— start QUOTED PASSAGE —

# Rerouting my dryer vent



## rowlander (Feb 13, 2012)

Hi everyone! My family recently moved, and our dryer vents into the garage. It's a first floor dryer. It's dumping moisture and dirty air into the garage. I want to change this. 

One option is to route the vent into the basement, run it 18 feet along the floor, and then up and out through the brick wall. That's the shortest run. Another option is to go up through the garage roof, along the attic floor, and then out through the roof overhang. I could also go out from the attic through the roof. Any thoughts on what might be best, or have any other ideas? If I take it down through the floor, would it be best to go into the wall and down (to allow me to push the dryer closer to the wall) or just go from the dryer into the floor? Any help would be appreciated


----------



## joecaption (Nov 30, 2011)

Is this your house or one your renting. There's no outside wall in the garage?


----------



## rowlander (Feb 13, 2012)

It's my house. If I take it out through the garage wall I would have an exposed vent running along the entire front wall.


----------



## cibula11 (Jan 6, 2007)

I'd vent it where it would require the least amount of effort on your part. Through the eves would be easy I would think. I wouldn't go through the roof unless you're capable of repairing shingles/roof. Our vent goes through the rim joist (outer joist) on our house.


----------



## joecaption (Nov 30, 2011)

How about a picture inside that garage. to use figure out what your working with.


----------



## 2443 (Feb 13, 2012)

i agree with cibulla just vent it where it is the least amount of work, or run it along the garage wall to where ever you want to go out ,and build something around it so you don't see it ...pei canada


----------



## tribe_fan (May 18, 2006)

You may want to check this out for total length, elbows..

http://www.appliance411.com/faq/dryer-vent-length.shtml


----------



## rowlander (Feb 13, 2012)

Maybe this quick sketch will explain it better. 

I really wanted to avoid having the exposed vent in the garage by the door, which is why I thought taking it down into the basement (through the laundry room floor) and then up through a wall (other than the garage wall) might work best. Thanks for all the help.


----------



## joecaption (Nov 30, 2011)

Running the line that long would be a sure way to have it plug up and rust out from standing moisture.


----------



## rowlander (Feb 13, 2012)

— end QUOTED PASSAGE —
— start DATASET EXCERPT —

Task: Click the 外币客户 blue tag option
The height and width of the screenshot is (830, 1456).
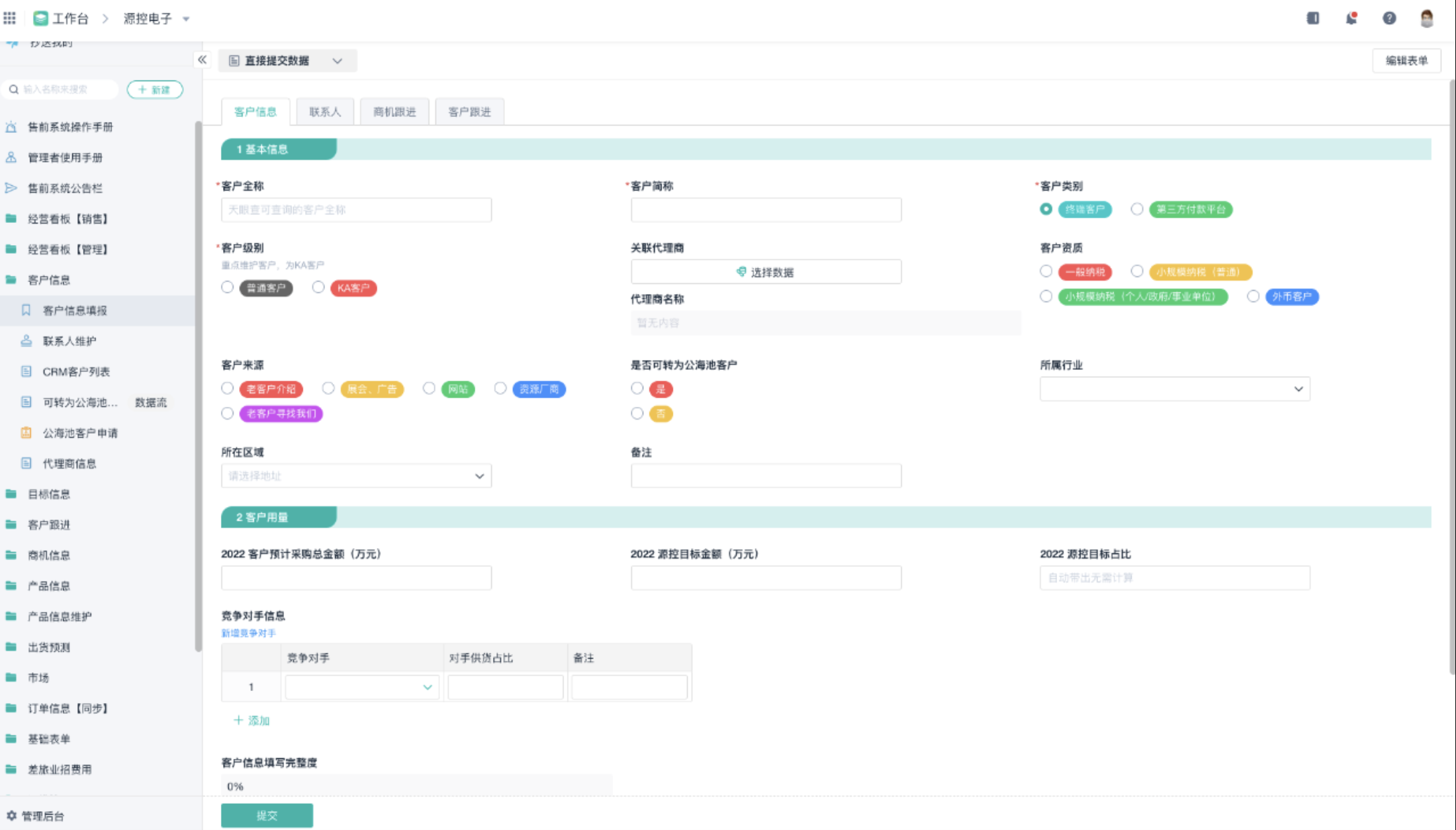Action: [1291, 296]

— end DATASET EXCERPT —

**REQUESTS**.
A. In the dryer vent thread, what does joecaption say would happen if the line were run that long?
B. List every username that appears as a poster in the dryer vent thread.

**RESULTS OF THE EXERCISE**.
A. It would plug up and rust out from standing moisture.

B. rowlander, joecaption, cibula11, 2443, tribe_fan